We prioritize most everything in our lives. If I have a favorite TV program I like to watch, if my kids are involved in sports, if I have a job – I prioritize all of these things. For some reason, though, we don’t prioritize spending time with God. Learning to listen to God is an art, so it starts with developing the skill. We know we should listen to God, but do we discipline ourselves to do so? Probably not.
Therefore, prioritize and personalize listening to God. Understand that it is a critical part of us knowing Him and experiencing Him in our lives. If you don’t hear God, you can’t respond to Him. It is probably why so many don’t pray and look to worship as a means of entertainment than engagement. We do not get anything out of it because we do not hear God speak.
Consider these verses:
Psalm 46:10 Be still and know that I am God
John 10:4 My sheep follow him because they recognize his voice
Proverbs 4:20-22 My son, pay attention to my words; listen closely to my sayings; For they are life to those who find them, and health to one’s whole body.
I like this quote from D. L. Moody: “If you have so much business to attend to that you have no time to pray, depend upon it, you have more business on hand than God ever intended you should have.”
2. Develop a Receptive Mind.
The good soil of the sower was soil that had been plowed and cultivated. For us as believers, the idea is that of discipline and preparation. All soil that is to be planted has to be tilled in some way. For those who are not yet believers, it is the Holy Spirit who speaks and draws people to Christ. For us as believers, it means that we prepare ourselves to hear from God.
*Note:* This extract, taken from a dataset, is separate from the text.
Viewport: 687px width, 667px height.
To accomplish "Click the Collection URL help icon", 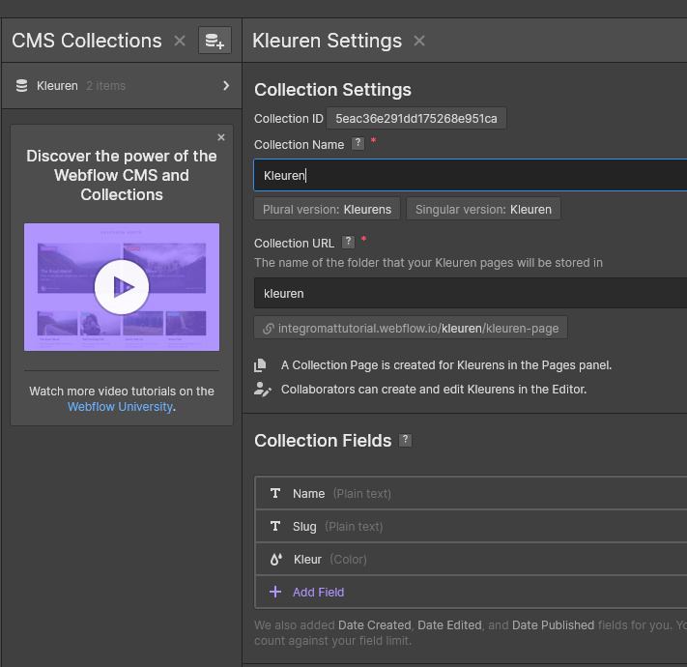I will pos(348,242).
The Sunday sermon is not something that we only think about between 11:30 and noon. It is something that should be affecting us throughout the week. If we are taking the principles we learn in the sermon and in our small groups and applying them to our daily lives, we are cultivating hearts that are receptive. If you never think about spiritual things outside of Sunday morning or never spend time alone with God in prayer, your heart starts to get hard or your heart turns more to the cares of the world than those of Christ.
3. Determine to be Obedient in Advance.
What many of us do when it comes to listening and obeying God is that we make the decision on obeying only after we have heard the biblical terms of that obedience. If it doesn’t set well with us, we then choose not to obey. When we follow that pattern of life, we become the hard soil that has the Word stolen from it or we become the shallow soil that rejoices until life gets difficult.
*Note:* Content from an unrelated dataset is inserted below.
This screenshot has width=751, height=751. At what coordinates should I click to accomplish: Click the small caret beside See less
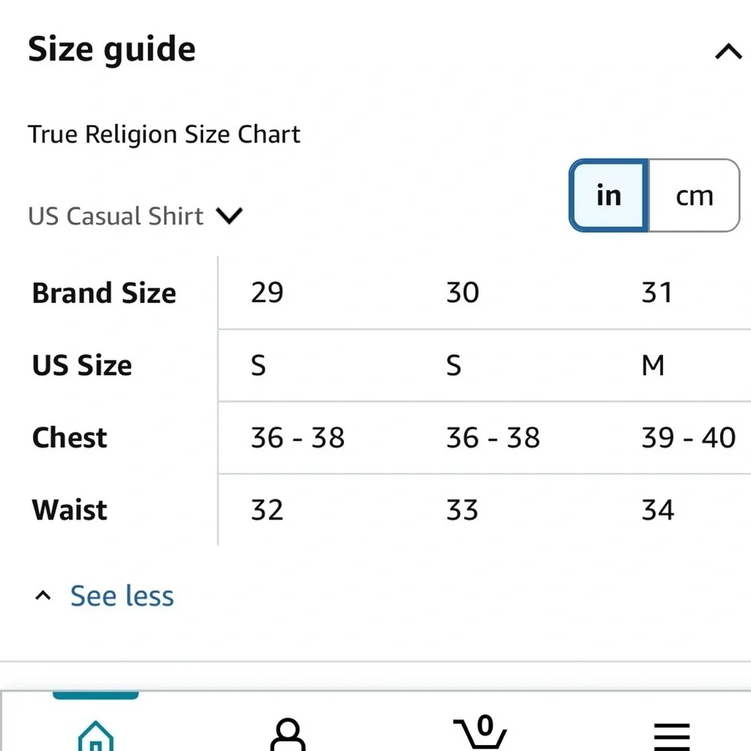pos(43,596)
The secret to hearing God is deciding that you are going to obey Him even before you hear Him. It is coming into the worship experience with a decision that what is learned today is the command for your life. The good soil can be seen as a willing heart – an obedient heart. It is easy to plow because it is ready to receive. The opinions of the world, our friends, political correctness, or the cause of the day often persuade us more than does God’s Word. What we have to determine is that we will listen REGARDLESS. Hearing God is easy, but what God has to say to us through His Word oftentimes is not.
The Resolve
If you are serious about listening to God, work on a few commitments this week.
1. Don’t let stuff get it the way of you worshiping with other believers every week.
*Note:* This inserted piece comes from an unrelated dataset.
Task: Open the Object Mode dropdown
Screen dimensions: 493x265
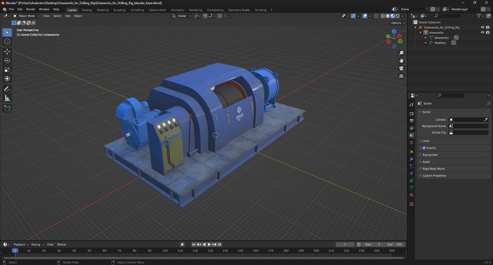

2. Take time out daily to pray and read a small portion of Scripture – at least 5-10 minutes a day.
3. Commit to memorizing 1 verse of Scripture a week – just 1.
4. When you listen to the Sunday sermon, seek to answer these 3 questions:
What does this passage say?
What does this passage mean?
What does this passage mean to me?
We all need to be good listeners. I am thankful that God still speaks to the open heart.